- _THE DATA_

>>>

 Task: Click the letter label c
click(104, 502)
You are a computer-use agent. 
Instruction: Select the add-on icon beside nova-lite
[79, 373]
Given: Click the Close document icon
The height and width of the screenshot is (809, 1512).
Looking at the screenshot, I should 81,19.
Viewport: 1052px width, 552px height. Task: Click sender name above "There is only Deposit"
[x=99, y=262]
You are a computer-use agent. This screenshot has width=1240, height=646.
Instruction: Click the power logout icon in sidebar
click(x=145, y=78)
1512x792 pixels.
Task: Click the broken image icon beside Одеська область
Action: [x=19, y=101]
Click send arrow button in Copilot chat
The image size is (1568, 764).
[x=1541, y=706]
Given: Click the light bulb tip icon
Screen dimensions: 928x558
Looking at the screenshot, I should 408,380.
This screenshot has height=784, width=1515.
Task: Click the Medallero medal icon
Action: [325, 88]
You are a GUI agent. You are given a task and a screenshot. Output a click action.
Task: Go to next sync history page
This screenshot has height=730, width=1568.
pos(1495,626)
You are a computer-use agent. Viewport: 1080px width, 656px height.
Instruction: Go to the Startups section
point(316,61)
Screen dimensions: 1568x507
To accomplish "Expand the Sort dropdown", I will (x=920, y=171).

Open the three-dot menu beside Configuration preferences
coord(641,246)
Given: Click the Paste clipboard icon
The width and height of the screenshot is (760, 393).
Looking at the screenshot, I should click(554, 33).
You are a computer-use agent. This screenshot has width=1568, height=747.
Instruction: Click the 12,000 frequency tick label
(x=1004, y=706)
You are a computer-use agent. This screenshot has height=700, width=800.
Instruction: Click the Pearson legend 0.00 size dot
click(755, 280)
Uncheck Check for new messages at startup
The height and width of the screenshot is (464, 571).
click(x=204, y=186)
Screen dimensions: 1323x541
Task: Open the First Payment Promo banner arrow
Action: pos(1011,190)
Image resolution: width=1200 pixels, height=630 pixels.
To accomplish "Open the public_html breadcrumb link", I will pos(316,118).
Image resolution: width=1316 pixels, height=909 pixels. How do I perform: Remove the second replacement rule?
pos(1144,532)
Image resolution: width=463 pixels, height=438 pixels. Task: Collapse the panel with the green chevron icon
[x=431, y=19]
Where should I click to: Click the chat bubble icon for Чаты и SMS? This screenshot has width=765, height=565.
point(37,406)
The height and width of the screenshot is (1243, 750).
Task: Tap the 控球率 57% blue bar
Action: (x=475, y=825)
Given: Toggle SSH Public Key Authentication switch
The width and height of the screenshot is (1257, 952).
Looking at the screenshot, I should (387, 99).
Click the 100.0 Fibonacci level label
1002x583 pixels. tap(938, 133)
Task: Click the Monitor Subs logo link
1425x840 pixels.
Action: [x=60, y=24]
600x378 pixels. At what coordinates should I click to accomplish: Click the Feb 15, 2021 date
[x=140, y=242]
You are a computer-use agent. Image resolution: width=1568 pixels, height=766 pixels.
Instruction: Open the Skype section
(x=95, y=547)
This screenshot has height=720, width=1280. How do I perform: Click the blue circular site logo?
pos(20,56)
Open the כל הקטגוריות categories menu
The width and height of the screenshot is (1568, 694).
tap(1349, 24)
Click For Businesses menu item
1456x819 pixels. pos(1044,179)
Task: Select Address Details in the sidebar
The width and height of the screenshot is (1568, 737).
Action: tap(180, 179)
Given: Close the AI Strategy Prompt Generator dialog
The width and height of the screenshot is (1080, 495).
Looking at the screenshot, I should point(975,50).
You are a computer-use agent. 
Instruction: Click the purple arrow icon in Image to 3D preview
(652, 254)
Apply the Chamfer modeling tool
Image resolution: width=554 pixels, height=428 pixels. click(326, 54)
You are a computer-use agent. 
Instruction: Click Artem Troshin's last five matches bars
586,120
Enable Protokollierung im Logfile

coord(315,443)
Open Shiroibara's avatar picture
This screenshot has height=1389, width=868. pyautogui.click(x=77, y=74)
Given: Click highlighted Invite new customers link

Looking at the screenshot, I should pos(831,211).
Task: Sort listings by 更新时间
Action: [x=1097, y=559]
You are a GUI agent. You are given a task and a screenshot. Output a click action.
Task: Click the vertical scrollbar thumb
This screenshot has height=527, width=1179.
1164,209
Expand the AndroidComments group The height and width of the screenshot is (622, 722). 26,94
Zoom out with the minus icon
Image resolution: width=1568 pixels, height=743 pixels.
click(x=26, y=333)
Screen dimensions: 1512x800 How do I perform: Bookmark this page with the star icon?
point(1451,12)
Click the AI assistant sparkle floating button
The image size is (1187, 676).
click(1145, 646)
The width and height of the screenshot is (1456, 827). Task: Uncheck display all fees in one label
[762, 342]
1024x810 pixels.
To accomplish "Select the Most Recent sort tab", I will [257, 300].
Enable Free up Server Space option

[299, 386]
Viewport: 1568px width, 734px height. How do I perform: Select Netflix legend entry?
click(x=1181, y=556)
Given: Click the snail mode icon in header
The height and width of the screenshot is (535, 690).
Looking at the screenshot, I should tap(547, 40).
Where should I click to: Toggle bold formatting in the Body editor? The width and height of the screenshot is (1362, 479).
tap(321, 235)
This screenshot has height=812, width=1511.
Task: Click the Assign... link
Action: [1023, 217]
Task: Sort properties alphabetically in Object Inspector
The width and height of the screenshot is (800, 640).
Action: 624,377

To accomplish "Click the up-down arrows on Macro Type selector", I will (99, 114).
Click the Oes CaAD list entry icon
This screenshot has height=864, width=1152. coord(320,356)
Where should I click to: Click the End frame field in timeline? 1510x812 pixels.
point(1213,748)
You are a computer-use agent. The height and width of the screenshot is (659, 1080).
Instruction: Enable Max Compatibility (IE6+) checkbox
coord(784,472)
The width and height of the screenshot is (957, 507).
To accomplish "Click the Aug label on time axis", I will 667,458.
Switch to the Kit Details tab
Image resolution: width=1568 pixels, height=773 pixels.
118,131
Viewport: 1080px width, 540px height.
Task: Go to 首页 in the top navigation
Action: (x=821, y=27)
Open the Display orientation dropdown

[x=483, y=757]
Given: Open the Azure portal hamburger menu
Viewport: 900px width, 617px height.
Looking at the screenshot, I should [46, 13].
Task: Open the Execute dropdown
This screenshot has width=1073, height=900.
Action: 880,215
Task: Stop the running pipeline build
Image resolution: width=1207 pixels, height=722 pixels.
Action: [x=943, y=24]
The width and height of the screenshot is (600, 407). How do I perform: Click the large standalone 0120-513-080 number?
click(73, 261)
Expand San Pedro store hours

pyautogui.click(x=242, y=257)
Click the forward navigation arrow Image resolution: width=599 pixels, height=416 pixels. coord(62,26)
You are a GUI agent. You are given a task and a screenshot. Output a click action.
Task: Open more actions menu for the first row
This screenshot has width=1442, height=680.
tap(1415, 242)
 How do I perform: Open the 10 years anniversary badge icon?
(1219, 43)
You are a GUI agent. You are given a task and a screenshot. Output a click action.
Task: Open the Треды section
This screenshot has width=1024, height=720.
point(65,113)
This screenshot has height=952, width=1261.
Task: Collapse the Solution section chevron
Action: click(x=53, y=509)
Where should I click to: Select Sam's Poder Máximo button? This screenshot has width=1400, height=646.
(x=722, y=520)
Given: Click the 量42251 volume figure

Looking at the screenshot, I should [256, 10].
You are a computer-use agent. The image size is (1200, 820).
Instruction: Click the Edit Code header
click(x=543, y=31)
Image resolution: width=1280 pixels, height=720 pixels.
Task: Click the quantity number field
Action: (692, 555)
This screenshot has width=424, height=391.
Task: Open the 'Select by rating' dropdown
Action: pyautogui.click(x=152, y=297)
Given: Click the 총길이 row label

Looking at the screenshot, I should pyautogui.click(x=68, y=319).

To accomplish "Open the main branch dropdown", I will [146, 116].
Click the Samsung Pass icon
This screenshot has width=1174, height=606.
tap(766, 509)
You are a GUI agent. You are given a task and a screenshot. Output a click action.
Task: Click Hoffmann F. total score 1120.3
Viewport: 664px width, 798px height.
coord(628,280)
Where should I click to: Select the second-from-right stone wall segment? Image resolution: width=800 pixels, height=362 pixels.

<<<

- _TO DO_
Can you repeat these records word for word, starting with the line that contains "How do I perform: Open" and going on through the line that contains "tap(766, 509)"?

- _RESULT OF THIS EXERCISE_
 How do I perform: Open the 10 years anniversary badge icon?
(1219, 43)
You are a GUI agent. You are given a task and a screenshot. Output a click action.
Task: Open the Треды section
This screenshot has width=1024, height=720.
point(65,113)
This screenshot has height=952, width=1261.
Task: Collapse the Solution section chevron
Action: click(x=53, y=509)
Where should I click to: Select Sam's Poder Máximo button? This screenshot has width=1400, height=646.
(x=722, y=520)
Given: Click the 量42251 volume figure

Looking at the screenshot, I should [256, 10].
You are a computer-use agent. The image size is (1200, 820).
Instruction: Click the Edit Code header
click(x=543, y=31)
Image resolution: width=1280 pixels, height=720 pixels.
Task: Click the quantity number field
Action: (692, 555)
This screenshot has width=424, height=391.
Task: Open the 'Select by rating' dropdown
Action: pyautogui.click(x=152, y=297)
Given: Click the 총길이 row label

Looking at the screenshot, I should pyautogui.click(x=68, y=319).

To accomplish "Open the main branch dropdown", I will [146, 116].
Click the Samsung Pass icon
This screenshot has width=1174, height=606.
tap(766, 509)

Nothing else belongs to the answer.